SELECTED EXTRACT:
%%
# Gatsby.im discontinued



## Leyton (Feb 7, 2014)

It seems that Elliot has discontinued his WordPress hosting service http://gatsby.im/




> Hello there,
> 
> 
> 
> ...



 

It's a real shame, as it was an awesome service - but I can appreciate that it is not always possible to perpetually run a free service.

 

Anyway, thanks Elliot for the great service provided, and best of luck with your future endeavors.


----------



## Nett (Feb 7, 2014)

I'm never heard of this company. The only wordpress hosting provider that comes up in my mind is WPEngine.


----------



## blergh (Feb 7, 2014)

Perhaps he could simply charge for it? that'd work too.


----------



## notFound (Feb 7, 2014)

Leyton said:


> It seems that Elliot has discontinued his WordPress hosting service http://gatsby.im/
> 
> 
> 
> ...


Hm, I used to speak with Elliot a while back, lost contact with him though. If it's discontinued due to his server costs I might be able to help as long as people still want it. ;-)


----------



## Virtovo (Feb 7, 2014)

I'm happy to offer some resources to keep this alive.  I came across it a long time ago (not connected to here or LET) before I visited these sites.  Seemed like a very good service.


----------



## mojeda (Feb 7, 2014)

I always thought this was a pretty slick platform, shame to see it go.


----------



## raindog308 (Feb 7, 2014)

I'm guessing this is a combination of:


significant monthly expense (he rented a dedicated server to run it, plus some CDN I think)
significant monthly headache...besides just the sysadmin work, there were probably tickets and questions and wordpress patches and plugin X that had an issue and all of that
no income/not enough income from the project. I think he was planning to do a freemium model but I'm guessing the freeay ration was hideous.
he was young and probably realized that while it was fun, there was nothing more to learn and there were better things he could do with his time.


----------



## joepie91 (Feb 8, 2014)

So, what happened to the blogs he was already hosting?


----------



## DomainBop (Feb 8, 2014)

joepie91 said:


> So, what happened to the blogs he was already hosting?


They'll probably meet the same fate that the free uncensored blogs at (the Pirate's Bay) baywords.com met : need to find new homes quickly.  Baywords.com now forwards to a Russian software site.


----------



## joepie91 (Feb 8, 2014)

DomainBop said:


> They'll probably meet the same fate that the free uncensored blogs at (the Pirate's Bay) baywords.com met : need to find new homes quickly.  Baywords.com now forwards to a Russian software site.


Is there a list of Gatsby-hosted blogs somewhere?


----------



## tchen (Feb 8, 2014)

joepie91 said:


> Is there a list of Gatsby-hosted blogs somewhere?


https://www.google.com/#q=site:gatsby.im

edit: google geoloc totally fails.  use the query "site:gatsby.im" in the search bar if the above link fails for you.


----------



## joepie91 (Feb 8, 2014)

tchen said:


> https://www.google.com/#q=site:gatsby.im
> 
> edit: google geoloc totally fails.  use the query "site:gatsby.im" in the search bar if the above link fails for you.


Wow. Looks like he just baleeted all the blogs.

@ElliotJ What were you thinking?


----------
%%
DATASET ENTRIES:
%%
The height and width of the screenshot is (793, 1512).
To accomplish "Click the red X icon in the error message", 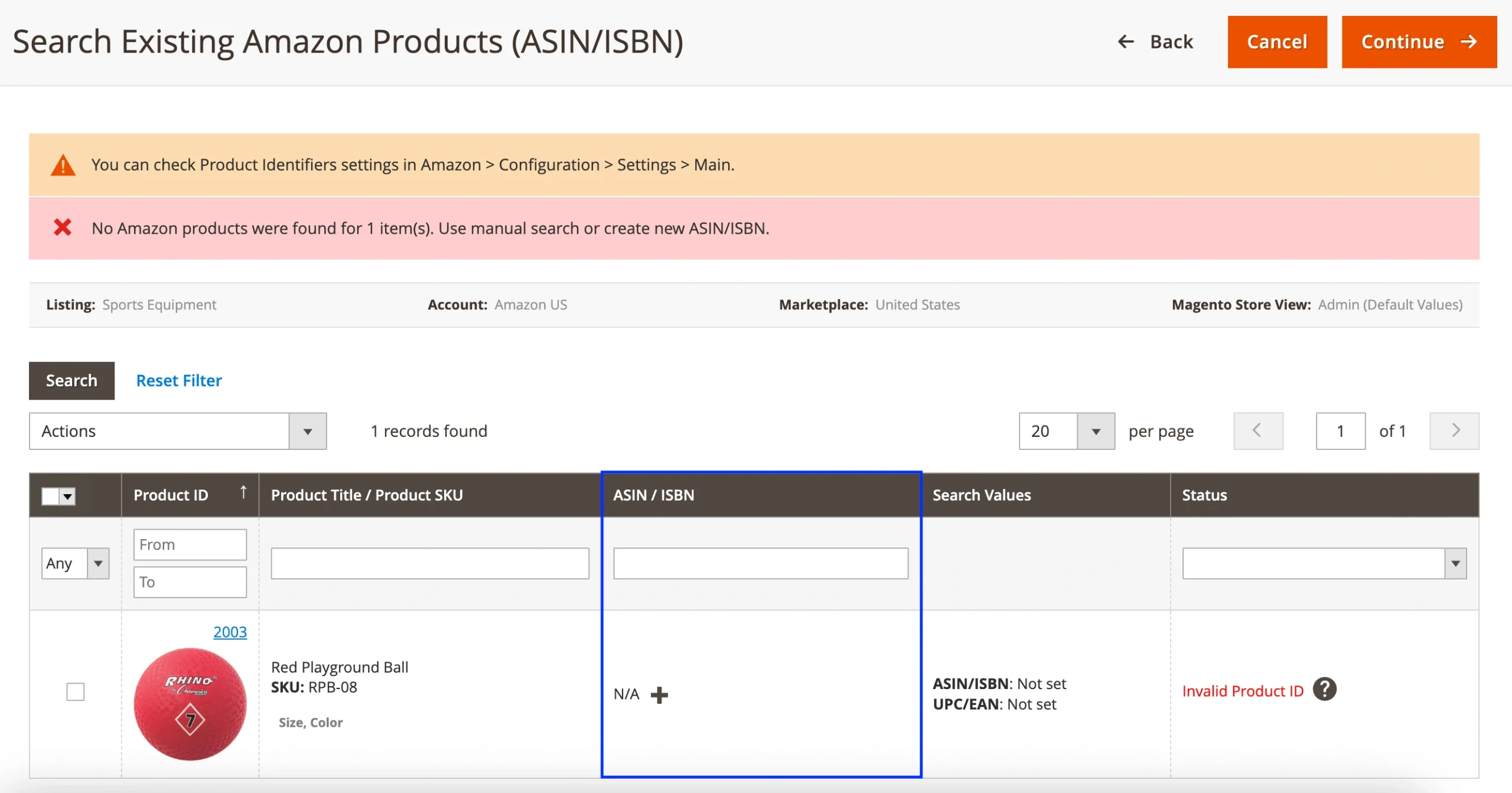I will point(63,228).
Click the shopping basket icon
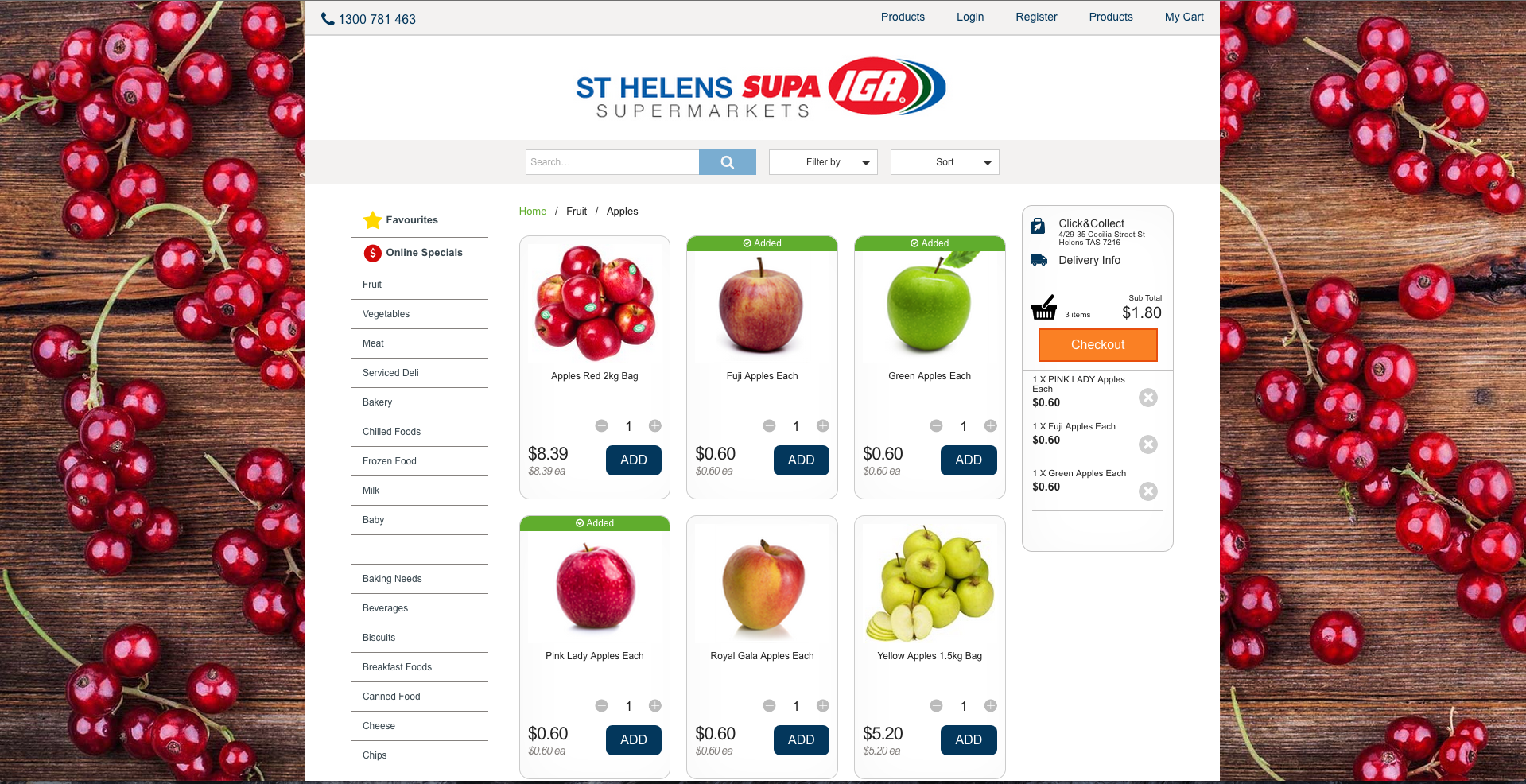 tap(1043, 308)
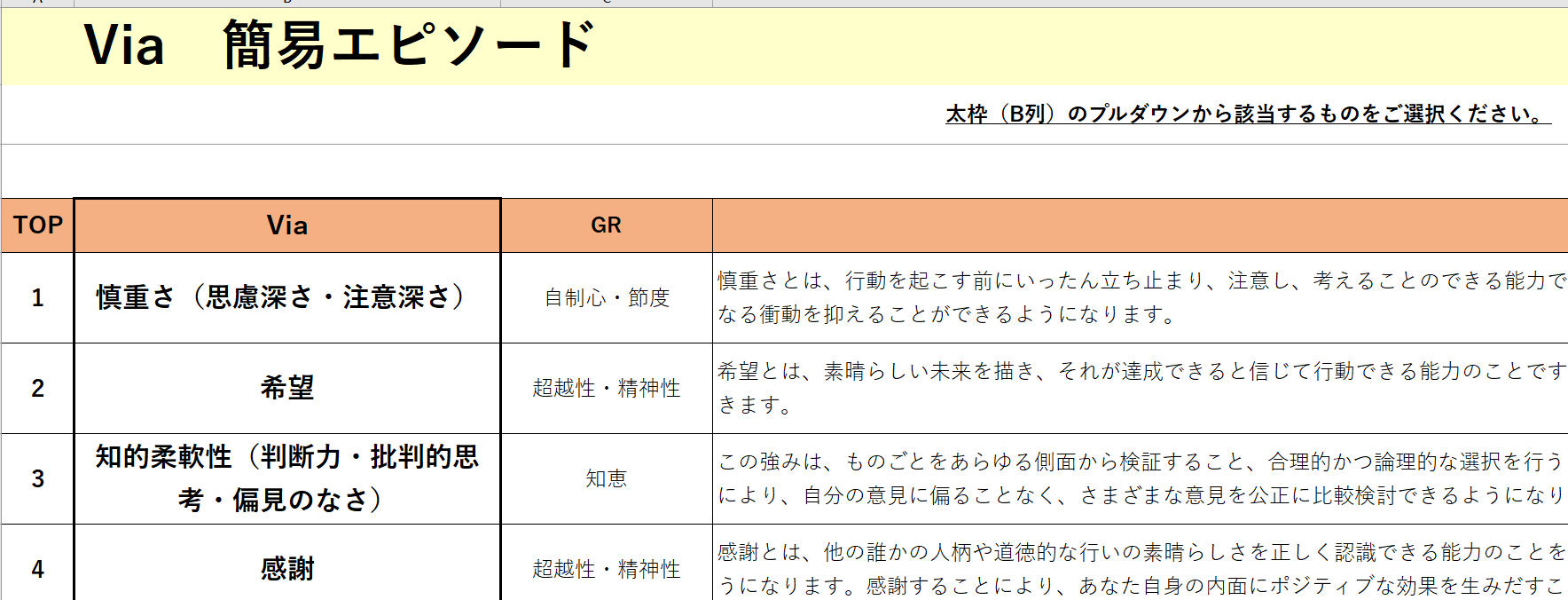Select the title cell 'Via 簡易エピソード'

tap(339, 46)
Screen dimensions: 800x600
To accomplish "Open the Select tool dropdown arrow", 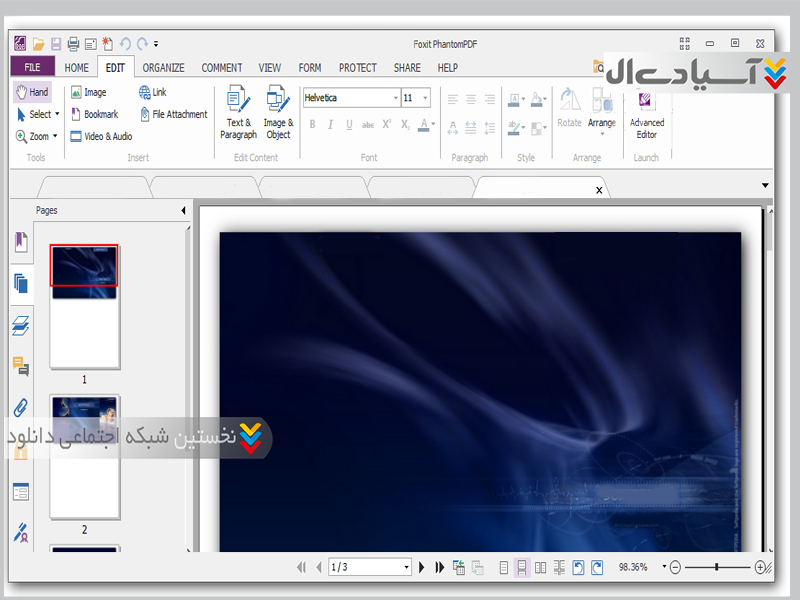I will point(56,114).
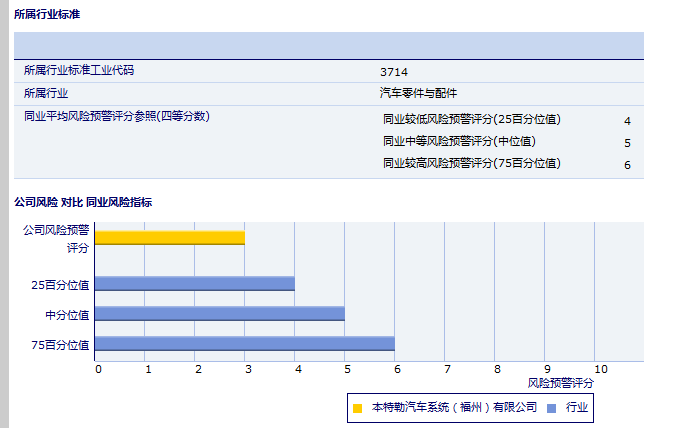Viewport: 673px width, 428px height.
Task: Click the 公司风险 对比 同业风险指标 heading
Action: [x=83, y=202]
%%
TO BE DONE:
Answer from the Gatsby.im thread:
(a) Which WordPress hosting provider does Nett name as the only one that comes to mind?
(b) According to DomainBop, where does Baywords.com now forward?
(c) What query does tchen say to type into the search bar if the link fails?
Answer from the Gatsby.im thread alone, not the records.

COMPLETED EXERCISE:
(a) WPEngine
(b) To a Russian software site
(c) "site:gatsby.im"